■ Extracted data:
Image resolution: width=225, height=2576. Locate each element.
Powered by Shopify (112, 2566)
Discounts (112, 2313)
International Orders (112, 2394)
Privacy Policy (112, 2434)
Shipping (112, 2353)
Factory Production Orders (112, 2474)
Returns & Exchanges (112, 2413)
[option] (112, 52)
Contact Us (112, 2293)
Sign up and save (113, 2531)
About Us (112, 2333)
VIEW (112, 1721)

■ Work required: Every record listed above should be reproduced exactly.

■ Written answer:
Image resolution: width=225, height=2576. Locate each element.
Powered by Shopify (112, 2566)
Discounts (112, 2313)
International Orders (112, 2394)
Privacy Policy (112, 2434)
Shipping (112, 2353)
Factory Production Orders (112, 2474)
Returns & Exchanges (112, 2413)
[option] (112, 52)
Contact Us (112, 2293)
Sign up and save (113, 2531)
About Us (112, 2333)
VIEW (112, 1721)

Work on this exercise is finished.